Hope you enjoy them all and remember to tip the staff.....over a cliff!


----------



## RoxyBlue (Oct 6, 2008)

"Sindy Skinless and the Decomposers" - love it! Great songs, great movements. As for the puns...OW OW OW!!!


----------



## Mr_Chicken (Nov 26, 2008)

Nice work, Bob! And excellent animation! I'm a fan! 
As I recall, you sold the 2007 quartet, so were these all new?
Looks like you have a new moounting stand, too. Do you have a pic of that from the back?
Also, what did you do to Cindy's skull to get the color to match the bucky so well?


----------



## Sickie Ickie (Jun 20, 2006)

Your work has been an inspiration to me for a long time.
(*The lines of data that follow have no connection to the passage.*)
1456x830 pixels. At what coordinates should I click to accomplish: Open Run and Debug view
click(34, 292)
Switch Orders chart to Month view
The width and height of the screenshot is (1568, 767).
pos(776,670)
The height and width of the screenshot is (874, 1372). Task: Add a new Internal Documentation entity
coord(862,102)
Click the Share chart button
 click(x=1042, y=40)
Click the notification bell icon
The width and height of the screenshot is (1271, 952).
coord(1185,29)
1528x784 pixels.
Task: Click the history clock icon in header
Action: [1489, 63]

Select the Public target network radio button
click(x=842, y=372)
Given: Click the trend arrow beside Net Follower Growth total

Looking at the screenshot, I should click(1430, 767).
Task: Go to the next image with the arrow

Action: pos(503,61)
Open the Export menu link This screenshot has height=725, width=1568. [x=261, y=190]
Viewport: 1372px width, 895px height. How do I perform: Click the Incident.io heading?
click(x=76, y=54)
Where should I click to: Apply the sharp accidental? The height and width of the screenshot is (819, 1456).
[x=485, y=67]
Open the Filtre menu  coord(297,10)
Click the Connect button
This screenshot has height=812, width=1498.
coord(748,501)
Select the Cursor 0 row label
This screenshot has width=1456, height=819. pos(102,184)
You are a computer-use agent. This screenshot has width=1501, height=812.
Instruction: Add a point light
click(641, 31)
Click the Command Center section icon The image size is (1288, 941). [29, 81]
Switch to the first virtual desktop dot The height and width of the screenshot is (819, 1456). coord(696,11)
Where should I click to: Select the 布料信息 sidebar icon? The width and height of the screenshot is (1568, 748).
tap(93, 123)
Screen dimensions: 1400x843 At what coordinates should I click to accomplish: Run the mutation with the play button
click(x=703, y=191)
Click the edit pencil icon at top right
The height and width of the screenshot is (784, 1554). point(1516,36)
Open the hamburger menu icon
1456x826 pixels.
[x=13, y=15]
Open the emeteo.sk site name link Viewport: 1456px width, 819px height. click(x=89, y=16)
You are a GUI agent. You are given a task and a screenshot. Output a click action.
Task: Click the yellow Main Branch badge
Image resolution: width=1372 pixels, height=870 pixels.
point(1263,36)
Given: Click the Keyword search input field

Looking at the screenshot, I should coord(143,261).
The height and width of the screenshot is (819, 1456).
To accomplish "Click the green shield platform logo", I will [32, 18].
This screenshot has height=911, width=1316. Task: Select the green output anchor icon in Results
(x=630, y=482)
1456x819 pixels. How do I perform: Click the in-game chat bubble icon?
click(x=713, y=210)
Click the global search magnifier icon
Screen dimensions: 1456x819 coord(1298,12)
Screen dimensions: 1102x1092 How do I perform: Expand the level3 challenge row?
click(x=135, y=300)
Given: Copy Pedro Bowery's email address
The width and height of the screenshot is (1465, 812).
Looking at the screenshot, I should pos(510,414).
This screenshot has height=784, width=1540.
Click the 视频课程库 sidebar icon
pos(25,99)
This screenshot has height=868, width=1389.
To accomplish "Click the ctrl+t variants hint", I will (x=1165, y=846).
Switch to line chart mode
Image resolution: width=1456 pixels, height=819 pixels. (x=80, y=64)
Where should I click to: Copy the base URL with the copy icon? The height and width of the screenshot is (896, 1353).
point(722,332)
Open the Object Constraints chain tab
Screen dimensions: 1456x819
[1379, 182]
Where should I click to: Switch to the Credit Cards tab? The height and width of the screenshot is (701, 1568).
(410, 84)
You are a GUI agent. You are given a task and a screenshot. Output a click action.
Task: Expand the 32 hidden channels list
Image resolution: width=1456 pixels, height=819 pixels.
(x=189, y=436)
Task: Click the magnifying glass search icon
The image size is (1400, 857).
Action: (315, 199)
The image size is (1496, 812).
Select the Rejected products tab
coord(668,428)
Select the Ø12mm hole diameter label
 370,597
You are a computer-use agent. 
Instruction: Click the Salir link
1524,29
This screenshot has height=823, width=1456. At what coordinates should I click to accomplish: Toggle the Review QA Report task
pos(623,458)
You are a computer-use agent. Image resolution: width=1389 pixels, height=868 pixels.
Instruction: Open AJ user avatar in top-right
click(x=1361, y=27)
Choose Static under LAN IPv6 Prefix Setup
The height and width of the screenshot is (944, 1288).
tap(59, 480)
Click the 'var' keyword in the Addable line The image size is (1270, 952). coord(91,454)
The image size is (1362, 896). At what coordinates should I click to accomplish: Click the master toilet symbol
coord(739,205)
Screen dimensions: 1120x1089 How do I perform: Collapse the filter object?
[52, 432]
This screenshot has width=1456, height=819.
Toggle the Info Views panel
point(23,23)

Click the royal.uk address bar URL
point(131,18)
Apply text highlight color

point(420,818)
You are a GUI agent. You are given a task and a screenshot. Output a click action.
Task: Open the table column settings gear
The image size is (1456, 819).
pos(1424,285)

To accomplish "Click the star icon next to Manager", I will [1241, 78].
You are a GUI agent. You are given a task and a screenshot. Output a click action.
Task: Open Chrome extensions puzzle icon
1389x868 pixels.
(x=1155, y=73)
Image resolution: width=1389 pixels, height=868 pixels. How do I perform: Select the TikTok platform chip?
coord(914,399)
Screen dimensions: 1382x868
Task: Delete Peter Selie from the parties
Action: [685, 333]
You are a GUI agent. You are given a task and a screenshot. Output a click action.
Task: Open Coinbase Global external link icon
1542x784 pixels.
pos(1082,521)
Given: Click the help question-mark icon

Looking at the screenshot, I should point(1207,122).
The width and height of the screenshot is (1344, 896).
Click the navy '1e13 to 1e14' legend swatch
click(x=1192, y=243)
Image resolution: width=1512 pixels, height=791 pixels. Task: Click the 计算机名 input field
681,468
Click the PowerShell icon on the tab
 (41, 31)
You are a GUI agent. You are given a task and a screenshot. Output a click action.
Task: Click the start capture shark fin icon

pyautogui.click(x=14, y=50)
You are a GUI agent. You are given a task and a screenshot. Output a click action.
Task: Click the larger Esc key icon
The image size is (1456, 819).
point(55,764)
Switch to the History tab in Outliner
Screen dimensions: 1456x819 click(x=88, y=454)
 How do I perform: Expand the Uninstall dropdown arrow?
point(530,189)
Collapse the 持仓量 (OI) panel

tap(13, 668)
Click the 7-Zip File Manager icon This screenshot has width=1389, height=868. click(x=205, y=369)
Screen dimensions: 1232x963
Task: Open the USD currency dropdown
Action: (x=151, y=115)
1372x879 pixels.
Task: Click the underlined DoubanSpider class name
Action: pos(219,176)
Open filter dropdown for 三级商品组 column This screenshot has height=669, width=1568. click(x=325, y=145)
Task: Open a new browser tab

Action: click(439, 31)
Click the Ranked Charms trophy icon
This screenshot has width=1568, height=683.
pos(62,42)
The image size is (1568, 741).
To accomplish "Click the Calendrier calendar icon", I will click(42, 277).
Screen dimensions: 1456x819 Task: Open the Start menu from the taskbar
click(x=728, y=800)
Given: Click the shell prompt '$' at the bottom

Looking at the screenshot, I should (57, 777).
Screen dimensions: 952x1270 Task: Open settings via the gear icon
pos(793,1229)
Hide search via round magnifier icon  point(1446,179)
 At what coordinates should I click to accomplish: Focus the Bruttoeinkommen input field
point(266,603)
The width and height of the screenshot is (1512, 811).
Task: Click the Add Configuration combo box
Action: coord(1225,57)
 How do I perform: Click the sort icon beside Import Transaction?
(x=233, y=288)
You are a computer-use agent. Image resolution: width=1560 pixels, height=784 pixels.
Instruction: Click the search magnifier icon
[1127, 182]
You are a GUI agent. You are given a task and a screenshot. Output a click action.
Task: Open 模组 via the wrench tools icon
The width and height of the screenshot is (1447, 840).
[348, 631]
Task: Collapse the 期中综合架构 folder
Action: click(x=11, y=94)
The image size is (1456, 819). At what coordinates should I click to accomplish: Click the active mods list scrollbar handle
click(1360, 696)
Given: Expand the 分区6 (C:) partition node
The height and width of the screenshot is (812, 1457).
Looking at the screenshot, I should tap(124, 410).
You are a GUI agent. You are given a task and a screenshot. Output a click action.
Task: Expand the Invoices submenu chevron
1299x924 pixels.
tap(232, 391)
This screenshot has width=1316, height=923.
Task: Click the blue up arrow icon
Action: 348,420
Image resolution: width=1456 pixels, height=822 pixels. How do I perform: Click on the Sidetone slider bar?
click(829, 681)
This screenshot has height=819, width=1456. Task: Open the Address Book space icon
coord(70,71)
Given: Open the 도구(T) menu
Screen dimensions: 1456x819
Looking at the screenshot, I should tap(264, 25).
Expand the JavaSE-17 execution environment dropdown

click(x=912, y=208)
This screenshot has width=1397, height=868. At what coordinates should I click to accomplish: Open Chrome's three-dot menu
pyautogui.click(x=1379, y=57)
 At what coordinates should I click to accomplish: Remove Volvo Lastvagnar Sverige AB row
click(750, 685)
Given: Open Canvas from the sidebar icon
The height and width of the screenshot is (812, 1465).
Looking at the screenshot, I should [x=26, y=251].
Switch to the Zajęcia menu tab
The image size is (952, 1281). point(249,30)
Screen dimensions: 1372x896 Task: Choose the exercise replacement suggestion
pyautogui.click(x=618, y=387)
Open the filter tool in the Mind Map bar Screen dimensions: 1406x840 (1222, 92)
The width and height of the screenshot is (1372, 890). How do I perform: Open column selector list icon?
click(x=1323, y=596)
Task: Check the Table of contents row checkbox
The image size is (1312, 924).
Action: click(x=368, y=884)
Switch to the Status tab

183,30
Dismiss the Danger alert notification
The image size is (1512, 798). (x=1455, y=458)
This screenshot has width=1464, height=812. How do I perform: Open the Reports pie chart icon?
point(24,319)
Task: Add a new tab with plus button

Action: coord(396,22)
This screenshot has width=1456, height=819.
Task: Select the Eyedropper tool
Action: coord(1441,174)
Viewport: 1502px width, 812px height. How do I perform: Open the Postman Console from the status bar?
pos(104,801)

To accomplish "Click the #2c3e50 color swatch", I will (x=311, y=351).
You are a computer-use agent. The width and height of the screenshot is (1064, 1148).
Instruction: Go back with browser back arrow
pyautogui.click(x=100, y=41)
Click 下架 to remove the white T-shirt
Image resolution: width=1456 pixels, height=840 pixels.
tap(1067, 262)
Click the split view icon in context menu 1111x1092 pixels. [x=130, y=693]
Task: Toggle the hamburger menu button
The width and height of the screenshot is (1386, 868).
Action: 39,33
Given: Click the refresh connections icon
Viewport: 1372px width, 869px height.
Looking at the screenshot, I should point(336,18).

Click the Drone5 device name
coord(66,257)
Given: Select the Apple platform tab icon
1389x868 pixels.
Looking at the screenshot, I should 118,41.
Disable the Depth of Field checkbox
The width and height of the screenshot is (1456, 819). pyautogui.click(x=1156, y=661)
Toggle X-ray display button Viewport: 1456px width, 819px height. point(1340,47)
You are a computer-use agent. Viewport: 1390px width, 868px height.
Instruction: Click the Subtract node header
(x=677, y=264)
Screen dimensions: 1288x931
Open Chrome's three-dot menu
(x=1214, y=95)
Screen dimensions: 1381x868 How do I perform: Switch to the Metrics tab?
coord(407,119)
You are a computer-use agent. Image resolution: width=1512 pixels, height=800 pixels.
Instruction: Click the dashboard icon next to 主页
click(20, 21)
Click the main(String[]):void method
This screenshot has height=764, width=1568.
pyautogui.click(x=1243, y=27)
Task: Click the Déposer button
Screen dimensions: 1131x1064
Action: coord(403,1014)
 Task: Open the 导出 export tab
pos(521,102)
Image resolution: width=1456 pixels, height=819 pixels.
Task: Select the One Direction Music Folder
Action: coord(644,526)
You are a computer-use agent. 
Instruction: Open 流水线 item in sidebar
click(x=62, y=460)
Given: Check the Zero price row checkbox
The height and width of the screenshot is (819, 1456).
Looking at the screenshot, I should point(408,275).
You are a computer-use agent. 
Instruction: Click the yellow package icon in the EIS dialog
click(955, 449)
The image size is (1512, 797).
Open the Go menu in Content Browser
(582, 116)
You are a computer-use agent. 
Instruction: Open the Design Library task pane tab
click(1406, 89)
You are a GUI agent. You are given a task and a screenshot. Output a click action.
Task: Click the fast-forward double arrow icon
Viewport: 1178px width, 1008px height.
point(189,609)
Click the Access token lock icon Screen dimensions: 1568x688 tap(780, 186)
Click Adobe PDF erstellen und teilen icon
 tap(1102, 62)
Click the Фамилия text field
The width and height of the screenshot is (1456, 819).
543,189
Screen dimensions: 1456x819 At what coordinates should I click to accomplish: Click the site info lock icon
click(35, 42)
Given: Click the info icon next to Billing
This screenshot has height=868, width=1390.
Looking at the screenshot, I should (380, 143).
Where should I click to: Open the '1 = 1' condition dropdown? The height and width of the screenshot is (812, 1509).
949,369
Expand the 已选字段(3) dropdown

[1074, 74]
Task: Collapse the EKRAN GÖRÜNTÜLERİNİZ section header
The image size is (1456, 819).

Someday I'll get there.


----------



## bobzilla (Nov 13, 2008)

Great Job !


----------



## pyro (Oct 7, 2006)

wow thats to cool


----------



## Scarecrow (Dec 11, 2008)

That was great!!!!! I am very impressed with the animation. That is the new height I am hoping to take my home haunt to this next year. The biggest reason for joining this site. May I ask for a quick overview on what software? you are using to control the movement. Again great job!!


----------



## beelce (Jul 21, 2007)

Wow...they look great! ....Nice work


----------



## Spooky1 (Aug 25, 2008)

What a great quartet! The puns can kill.


----------



## DoubleX (Jan 13, 2008)

great great stuff, this is really awesome!


----------



## Night Owl (Feb 28, 2008)

That is absolutely amazing! I love everything about it.


----------



## scareme (Aug 29, 2006)

Wow, that was fantastic. Do you do a home haunt or pro?


----------



## Horror off the Highway (Dec 20, 2008)

I loved it, bravo!


----------



## HalloweenBob (Dec 17, 2008)

And for 2009, I added a few tricks:






Visit my Youtube channel for lots more new videos: http://www.youtube.com/user/RewindShowBob

By the way, I had a home haunt which included these guys, then I moved to a condo with no place to set up a display or haunt. So for the last couple years, I have been bringing these guys to a local Old Inn on Halloween and they love it there!


----------



## kallen (Jun 23, 2008)

holy cow!!!!! great work,


----------